Use of private and public credentials in JAAS

Question

In an interview interviewer asked me why you need private credentials in JAAS?
We can access both public credentials and private credentials like :

Set<Object> privateCredentials = subject.getPrivateCredentials();
Set<Object> publicCredentials = subject.getPublicCredentials();

Both ( privateCredentials and publicCredentials ) are accessible and the way of access are same.
So, what is the significance for tow types of credentials?

Answer 1

Public credentials can be freely exposed and passed around on the subject. Examples:

• certificate
• public key

Private credentials are secrets. Since Subject objects can have a wide audience, these need to be hidden from access by "outsiders". The API provides restrictions for accessing the private credentials of a Subject, which are detailed in other answers. Examples:

• password
• private key

Answer 2

Well you don't really need them at all in general. I have a fairly large JAAS system with about 7 LoginModules and I don't use private credentials at all. You would use them if for example you wanted to store the user's password or private key for retrieval by other parts of the system, but there's nothing intrinsic about needing to do that, it depends entirely on how you design your system. My attitude is that the password is in LDAP and that's where it stays, and I don't have users with private keys.

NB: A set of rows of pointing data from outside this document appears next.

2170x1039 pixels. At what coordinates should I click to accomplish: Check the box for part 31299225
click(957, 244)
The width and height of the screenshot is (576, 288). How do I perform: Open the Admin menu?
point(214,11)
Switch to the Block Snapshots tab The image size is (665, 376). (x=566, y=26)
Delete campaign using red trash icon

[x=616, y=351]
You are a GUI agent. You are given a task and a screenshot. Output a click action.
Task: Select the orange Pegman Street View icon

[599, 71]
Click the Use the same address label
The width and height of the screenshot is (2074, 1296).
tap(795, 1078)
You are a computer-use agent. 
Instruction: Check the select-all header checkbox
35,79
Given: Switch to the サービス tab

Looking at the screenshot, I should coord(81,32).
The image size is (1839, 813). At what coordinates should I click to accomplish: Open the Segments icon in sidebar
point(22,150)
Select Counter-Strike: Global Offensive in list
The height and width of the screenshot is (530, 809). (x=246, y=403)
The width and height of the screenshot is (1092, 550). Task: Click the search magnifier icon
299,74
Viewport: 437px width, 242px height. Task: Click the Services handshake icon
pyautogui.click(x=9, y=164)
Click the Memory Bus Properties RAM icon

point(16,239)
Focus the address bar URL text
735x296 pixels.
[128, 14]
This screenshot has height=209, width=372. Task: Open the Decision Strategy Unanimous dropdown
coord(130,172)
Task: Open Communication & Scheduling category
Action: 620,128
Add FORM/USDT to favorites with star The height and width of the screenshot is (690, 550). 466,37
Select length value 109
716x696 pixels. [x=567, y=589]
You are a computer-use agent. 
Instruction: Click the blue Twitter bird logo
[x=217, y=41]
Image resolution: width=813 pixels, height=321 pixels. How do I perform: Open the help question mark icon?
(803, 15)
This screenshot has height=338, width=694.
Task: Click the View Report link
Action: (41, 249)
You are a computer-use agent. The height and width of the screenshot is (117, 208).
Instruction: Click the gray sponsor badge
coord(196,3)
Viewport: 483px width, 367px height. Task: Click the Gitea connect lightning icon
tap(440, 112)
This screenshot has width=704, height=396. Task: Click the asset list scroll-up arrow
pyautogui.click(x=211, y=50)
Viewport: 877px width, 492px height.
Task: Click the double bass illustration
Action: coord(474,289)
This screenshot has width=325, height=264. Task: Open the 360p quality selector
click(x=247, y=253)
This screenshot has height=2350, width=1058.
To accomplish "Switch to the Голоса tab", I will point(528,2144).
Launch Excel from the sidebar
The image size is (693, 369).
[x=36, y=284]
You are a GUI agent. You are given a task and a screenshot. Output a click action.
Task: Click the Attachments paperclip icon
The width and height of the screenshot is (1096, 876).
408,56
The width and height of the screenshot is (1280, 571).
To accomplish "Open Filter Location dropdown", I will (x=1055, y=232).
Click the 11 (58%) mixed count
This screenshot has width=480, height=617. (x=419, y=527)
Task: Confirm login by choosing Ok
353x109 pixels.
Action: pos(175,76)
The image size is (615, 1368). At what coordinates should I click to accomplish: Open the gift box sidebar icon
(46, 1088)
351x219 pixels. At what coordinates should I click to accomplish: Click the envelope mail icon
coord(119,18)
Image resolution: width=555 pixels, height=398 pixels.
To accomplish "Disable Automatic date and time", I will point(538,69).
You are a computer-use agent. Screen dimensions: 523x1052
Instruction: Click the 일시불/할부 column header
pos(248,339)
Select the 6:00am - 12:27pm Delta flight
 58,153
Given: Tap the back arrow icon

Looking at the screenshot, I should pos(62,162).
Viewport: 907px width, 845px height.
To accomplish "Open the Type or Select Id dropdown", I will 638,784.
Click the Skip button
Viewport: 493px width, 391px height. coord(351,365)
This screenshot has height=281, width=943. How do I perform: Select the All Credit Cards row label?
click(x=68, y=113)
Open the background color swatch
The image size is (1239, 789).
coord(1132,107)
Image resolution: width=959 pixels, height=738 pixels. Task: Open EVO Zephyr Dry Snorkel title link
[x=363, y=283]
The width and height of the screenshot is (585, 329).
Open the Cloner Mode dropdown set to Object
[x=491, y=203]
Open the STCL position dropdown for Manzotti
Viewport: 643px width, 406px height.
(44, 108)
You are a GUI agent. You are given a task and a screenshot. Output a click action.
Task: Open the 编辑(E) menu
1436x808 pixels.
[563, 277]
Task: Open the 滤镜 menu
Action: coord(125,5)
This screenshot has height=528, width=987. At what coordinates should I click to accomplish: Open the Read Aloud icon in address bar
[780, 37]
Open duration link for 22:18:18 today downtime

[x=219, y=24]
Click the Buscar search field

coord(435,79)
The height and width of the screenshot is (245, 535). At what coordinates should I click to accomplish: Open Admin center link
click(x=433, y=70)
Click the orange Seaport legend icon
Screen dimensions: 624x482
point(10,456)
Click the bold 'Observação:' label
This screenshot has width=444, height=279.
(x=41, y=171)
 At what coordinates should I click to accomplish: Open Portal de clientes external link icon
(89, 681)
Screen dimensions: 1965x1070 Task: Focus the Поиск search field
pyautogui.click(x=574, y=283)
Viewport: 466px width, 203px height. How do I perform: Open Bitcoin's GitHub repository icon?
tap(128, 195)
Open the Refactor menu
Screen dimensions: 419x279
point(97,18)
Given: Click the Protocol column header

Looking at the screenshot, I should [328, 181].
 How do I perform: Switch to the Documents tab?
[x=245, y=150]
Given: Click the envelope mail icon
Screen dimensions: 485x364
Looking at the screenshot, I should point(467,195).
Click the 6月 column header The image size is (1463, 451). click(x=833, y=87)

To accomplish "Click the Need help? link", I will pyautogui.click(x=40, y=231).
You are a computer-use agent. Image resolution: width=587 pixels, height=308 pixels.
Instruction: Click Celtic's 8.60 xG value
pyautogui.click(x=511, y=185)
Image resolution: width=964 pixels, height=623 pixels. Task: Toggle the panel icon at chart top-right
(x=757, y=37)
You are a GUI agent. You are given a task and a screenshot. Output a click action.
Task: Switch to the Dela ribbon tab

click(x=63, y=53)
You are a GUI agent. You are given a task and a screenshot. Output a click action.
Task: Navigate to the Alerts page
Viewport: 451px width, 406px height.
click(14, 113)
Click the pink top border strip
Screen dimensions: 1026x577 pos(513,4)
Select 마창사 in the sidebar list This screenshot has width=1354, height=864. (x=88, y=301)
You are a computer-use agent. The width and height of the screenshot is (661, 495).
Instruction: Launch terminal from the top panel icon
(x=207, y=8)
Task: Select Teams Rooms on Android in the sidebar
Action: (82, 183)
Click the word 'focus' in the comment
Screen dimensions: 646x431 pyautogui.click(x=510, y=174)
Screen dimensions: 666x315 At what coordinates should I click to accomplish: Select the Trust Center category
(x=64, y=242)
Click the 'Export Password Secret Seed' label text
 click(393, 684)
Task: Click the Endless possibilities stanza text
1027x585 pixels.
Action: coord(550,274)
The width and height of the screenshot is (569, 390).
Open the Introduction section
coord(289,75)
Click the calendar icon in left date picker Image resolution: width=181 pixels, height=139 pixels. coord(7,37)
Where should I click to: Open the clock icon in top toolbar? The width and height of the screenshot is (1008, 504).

However when you do need them, you need them to be separate from the public credentials, because they're private, not public, innit? and indeed they can be further protected by requiring PrivateCredentialPermissions to access them.

Answer 3

From "Java and Internet Security" book by Theodore Shrader, Bruce A. Rich, Anthony J. Nadalin:

With somewhat more controversy, the JAAS designers concluded that Principals may have some sort of proof of identity that they need to be able to provide at a moment’s notice, and these proofs of identity may include sensitive information, so a set of public credentials and a set of private credentials were also added to Subject. Since the content of a credential may vary widely across authentication mechanisms, from a simple password to a fingerprint (to infinity and beyondl), the type of a credential was simply left as java.lang.Obiect. Relationships between Principals and credentials, if any, were left as an exercise for the implementer of the particular Principal class (or more likely, the particular LoginModule class). From a JAAS perspective, the only difference between private and public credentials is that a particular javax.security.auth.AuthPermission is required for access to the set of private credentials.

Answer 4

From my understanding of JAAS (and more understanding of general SW design principals)
A Subject is an entity represents a source of request , for example a user , and since JAAS is about providing an abstract API for various authorization/authentication mechanisms, you can also look at Subject as some sort of abstraction.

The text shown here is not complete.